This is achieved by the compiler spotting that it can just ignore the lower register of the umull instruction result and only use the Hi register, removing the >>32 shift. By adjusting the <<4 shift to be a <<5 shift, proper rounding can be added to this as well, though I wouldn't consider it particularly necessary.

Floating point division and floating point square roots that use the hardware functions asynchronously are also possible.

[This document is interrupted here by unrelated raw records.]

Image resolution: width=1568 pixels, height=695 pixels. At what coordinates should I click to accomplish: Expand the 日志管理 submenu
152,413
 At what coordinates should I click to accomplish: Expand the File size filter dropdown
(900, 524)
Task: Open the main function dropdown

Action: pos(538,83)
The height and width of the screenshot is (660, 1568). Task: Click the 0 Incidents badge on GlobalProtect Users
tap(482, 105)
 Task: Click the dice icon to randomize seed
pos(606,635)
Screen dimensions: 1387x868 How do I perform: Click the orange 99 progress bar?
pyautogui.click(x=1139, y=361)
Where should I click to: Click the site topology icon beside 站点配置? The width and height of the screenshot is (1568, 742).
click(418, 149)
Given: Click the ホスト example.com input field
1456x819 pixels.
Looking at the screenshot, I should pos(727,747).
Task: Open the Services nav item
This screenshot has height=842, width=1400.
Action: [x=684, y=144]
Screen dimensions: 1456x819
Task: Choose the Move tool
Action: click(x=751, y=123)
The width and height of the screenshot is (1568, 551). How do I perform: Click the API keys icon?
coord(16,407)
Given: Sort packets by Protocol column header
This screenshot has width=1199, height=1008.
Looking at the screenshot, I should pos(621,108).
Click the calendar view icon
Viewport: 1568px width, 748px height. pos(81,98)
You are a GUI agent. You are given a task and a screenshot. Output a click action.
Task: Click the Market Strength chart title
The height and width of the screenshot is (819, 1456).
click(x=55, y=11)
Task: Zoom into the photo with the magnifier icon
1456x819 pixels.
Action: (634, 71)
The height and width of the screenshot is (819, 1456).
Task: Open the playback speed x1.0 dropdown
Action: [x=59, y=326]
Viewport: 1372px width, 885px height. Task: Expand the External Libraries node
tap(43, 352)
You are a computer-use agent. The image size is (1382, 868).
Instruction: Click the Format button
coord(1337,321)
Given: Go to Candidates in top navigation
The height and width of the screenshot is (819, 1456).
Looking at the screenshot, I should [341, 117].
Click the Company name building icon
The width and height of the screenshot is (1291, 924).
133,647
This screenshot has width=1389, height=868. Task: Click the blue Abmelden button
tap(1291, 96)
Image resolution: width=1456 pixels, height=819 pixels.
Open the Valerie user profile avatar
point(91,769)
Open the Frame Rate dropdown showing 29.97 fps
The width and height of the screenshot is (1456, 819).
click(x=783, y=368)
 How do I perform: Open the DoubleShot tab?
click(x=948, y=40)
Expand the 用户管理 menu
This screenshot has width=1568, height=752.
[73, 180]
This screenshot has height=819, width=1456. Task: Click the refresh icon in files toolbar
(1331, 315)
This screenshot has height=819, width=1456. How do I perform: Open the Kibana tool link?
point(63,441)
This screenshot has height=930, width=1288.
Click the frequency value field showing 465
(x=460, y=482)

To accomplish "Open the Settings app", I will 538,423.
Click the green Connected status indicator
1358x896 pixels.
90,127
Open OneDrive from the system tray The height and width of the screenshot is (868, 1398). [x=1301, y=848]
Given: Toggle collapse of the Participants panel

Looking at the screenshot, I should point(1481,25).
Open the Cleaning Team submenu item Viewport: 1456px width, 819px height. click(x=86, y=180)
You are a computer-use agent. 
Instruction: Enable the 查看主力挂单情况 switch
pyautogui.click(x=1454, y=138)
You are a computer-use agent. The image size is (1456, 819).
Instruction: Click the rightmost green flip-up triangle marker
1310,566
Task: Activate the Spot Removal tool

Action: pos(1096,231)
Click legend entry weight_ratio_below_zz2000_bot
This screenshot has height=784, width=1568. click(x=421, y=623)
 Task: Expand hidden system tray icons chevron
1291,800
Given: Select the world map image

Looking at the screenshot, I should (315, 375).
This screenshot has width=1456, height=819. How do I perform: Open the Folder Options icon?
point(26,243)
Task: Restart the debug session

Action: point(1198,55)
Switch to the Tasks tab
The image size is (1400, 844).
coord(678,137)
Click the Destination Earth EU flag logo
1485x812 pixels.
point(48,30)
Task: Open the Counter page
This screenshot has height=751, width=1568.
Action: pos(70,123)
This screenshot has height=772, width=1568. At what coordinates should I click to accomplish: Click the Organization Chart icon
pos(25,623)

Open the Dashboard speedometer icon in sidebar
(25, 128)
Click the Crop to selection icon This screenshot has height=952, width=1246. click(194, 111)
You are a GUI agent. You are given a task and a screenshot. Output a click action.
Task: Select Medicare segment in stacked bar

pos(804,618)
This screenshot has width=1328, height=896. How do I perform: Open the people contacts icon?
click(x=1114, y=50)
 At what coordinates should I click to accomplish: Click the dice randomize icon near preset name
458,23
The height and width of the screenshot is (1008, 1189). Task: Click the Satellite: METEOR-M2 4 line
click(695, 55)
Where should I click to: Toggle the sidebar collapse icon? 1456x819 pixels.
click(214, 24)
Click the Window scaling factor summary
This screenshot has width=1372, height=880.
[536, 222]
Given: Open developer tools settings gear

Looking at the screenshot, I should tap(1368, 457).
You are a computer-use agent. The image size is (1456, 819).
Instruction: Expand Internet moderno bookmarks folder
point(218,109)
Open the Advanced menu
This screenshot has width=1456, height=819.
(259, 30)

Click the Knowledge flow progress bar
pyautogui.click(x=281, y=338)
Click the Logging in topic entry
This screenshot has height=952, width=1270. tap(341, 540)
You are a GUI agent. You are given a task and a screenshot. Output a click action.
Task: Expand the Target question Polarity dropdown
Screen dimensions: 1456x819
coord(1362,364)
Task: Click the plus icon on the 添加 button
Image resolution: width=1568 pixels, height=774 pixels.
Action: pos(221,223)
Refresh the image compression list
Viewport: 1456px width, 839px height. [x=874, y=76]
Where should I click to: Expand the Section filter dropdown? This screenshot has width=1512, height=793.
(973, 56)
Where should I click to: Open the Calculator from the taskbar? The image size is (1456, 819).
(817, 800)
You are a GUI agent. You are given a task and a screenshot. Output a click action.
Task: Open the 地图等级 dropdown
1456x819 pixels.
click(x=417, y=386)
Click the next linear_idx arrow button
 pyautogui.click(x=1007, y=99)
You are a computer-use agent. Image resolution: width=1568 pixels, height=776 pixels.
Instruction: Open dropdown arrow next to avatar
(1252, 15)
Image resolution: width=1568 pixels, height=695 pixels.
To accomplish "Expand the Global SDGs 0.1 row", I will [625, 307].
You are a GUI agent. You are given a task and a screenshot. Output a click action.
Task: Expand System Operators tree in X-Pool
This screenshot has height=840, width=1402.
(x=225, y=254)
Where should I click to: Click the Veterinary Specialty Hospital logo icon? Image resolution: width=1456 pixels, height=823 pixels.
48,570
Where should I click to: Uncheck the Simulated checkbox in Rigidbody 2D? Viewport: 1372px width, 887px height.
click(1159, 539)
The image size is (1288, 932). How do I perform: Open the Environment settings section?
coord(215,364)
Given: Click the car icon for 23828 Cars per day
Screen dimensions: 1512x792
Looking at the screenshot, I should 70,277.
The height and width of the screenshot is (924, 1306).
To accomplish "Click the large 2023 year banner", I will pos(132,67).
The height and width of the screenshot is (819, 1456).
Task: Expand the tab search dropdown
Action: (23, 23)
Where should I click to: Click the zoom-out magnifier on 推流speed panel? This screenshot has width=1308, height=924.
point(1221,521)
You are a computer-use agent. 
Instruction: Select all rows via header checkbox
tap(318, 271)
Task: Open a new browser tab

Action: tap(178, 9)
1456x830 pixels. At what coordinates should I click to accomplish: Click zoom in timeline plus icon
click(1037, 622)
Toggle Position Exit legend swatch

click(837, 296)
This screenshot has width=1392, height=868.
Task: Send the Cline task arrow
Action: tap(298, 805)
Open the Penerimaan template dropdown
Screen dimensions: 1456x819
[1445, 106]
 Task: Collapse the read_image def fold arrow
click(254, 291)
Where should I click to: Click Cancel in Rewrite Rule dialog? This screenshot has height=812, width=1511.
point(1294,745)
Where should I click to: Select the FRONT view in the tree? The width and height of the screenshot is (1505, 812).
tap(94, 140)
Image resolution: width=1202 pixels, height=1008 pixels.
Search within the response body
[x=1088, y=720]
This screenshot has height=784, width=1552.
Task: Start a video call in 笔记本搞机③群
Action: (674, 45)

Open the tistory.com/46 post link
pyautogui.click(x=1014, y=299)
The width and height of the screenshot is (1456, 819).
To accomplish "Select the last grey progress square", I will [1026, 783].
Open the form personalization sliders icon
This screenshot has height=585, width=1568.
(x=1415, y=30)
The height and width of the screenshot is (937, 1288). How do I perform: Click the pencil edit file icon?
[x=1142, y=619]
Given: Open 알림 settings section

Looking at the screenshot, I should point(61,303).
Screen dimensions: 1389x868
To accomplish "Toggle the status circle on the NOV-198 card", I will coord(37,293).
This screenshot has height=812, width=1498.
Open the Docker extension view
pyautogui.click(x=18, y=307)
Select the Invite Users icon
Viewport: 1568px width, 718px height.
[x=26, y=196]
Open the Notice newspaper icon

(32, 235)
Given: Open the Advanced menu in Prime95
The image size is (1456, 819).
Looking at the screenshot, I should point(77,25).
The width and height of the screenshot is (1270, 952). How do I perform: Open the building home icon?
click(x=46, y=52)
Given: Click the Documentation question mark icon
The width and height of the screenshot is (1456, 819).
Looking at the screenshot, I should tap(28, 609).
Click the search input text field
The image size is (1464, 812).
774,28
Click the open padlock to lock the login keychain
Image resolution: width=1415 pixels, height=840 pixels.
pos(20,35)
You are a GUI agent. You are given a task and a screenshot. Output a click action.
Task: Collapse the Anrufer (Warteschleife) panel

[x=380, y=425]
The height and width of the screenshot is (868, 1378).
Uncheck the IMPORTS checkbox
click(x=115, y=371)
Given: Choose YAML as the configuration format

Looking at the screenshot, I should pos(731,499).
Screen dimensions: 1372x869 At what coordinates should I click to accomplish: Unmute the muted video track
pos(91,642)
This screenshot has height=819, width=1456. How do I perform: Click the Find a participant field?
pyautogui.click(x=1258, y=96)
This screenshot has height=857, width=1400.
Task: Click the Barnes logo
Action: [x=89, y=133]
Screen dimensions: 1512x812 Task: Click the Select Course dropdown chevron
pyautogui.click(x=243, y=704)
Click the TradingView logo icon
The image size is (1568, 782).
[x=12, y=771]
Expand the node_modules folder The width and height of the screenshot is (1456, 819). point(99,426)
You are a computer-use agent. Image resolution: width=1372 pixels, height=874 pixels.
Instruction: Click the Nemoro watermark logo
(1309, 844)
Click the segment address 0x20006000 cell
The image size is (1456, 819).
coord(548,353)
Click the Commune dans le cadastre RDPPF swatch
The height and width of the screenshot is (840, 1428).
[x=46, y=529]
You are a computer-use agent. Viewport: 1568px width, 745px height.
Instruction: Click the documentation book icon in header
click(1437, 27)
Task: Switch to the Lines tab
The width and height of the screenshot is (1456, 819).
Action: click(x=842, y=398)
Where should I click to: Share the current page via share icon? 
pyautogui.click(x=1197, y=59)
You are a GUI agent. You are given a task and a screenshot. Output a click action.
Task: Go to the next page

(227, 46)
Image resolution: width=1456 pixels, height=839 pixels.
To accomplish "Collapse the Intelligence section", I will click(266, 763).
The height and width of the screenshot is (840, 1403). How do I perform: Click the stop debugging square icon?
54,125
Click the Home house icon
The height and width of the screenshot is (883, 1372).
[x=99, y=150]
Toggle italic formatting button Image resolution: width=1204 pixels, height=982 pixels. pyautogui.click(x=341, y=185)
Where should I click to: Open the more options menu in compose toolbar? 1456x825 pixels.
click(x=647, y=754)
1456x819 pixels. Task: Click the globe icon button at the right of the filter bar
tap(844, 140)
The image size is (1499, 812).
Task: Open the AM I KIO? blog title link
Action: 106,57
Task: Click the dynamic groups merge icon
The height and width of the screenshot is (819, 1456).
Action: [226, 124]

For example


f32 myfdiv(f32 x, f32 y ) {
    union {
    u32 i;
    f32 f;
    }xu;
    xu.f=x;
    union {
    u32 j;
    f32 f;

    }yu;
    yu.f=y;
    u64 i=((xu.i & ((1<<23)-1))|(1<<23));    
    u32 j=((yu.j & ((1<<23)-1))|(1<<23));
    REG_DIVCNT = DIV_64_32; 
    REG_DIV_NUMER = (i<<23);
    REG_DIV_DENOM_L = j;
    s16 shift= i<j ? -1 : 0; 
    u64 m=(xu.i) & (0xff<<23);
    u64 n=(yu.j) & (0xff<<23);
    s32 exponent=m-n+(shift<<23)+(127<<23);
    u32 a =xu.i & (1<<31);//get sign of x
    u32 b =yu.j & (1<<31);//get sign of y
    u32 sign=a^b;
    if ((exponent<=(1<<23))){
        while(REG_DIVCNT & DIV_BUSY);
        return 0.0;
    }
    while(REG_DIVCNT & DIV_BUSY);
    u32 mantissa=REG_DIV_RESULT_L;
    mantissa=shift>=0 ? mantissa>>(shift) : mantissa<<-shift;
    mantissa=mantissa & ((1<<23)-1);
    xu.i= sign | exponent | mantissa;
    return xu.f;
}

f32 myfsqrt(f32 x){
    union{f32 f; u32 i;}xu;
    xu.f=x;
    u64 mantissa=xu.i & ((1<<23)-1);
    //check if exponent is odd
    //before subtracting 127 exponent was even if it is odd now
    //therefore check if last digit is 0 
    mantissa=(mantissa+(1<<23))<<   ( (( xu.i & (1<<23))==0  )      +23 );
    REG_SQRTCNT = SQRT_64;
    REG_SQRT_PARAM = mantissa;
    u32 raw_exponent= (xu.i & (0xff<<23));
    if (raw_exponent > 0 ) {
        s32 exponent=raw_exponent-(127<<23);
        exponent=exponent>>1; //right shift on negative number depends on compiler
        exponent=((exponent+(127<<23))& (0xff<<23) );
    //fetch async result here
    
        while(REG_SQRTCNT & SQRT_BUSY);
        xu.i=  exponent| (REG_SQRT_RESULT & ((1<<23)-1));
        return xu.f;
    } else{
        while(REG_SQRTCNT & SQRT_BUSY);
        return 0.0;
    };

}

Mar 19 '24 13:03 Kuratius

The rpi pico is in a similar situation, for their case they just added a compiler switch that lets users choose between the gcc float implementation and handpicked assembly routines, so this may be desirable here as well. In addition, it may be desirable for functions like this to reside in the fastest memory possible.

Mar 19 '24 13:03 Kuratius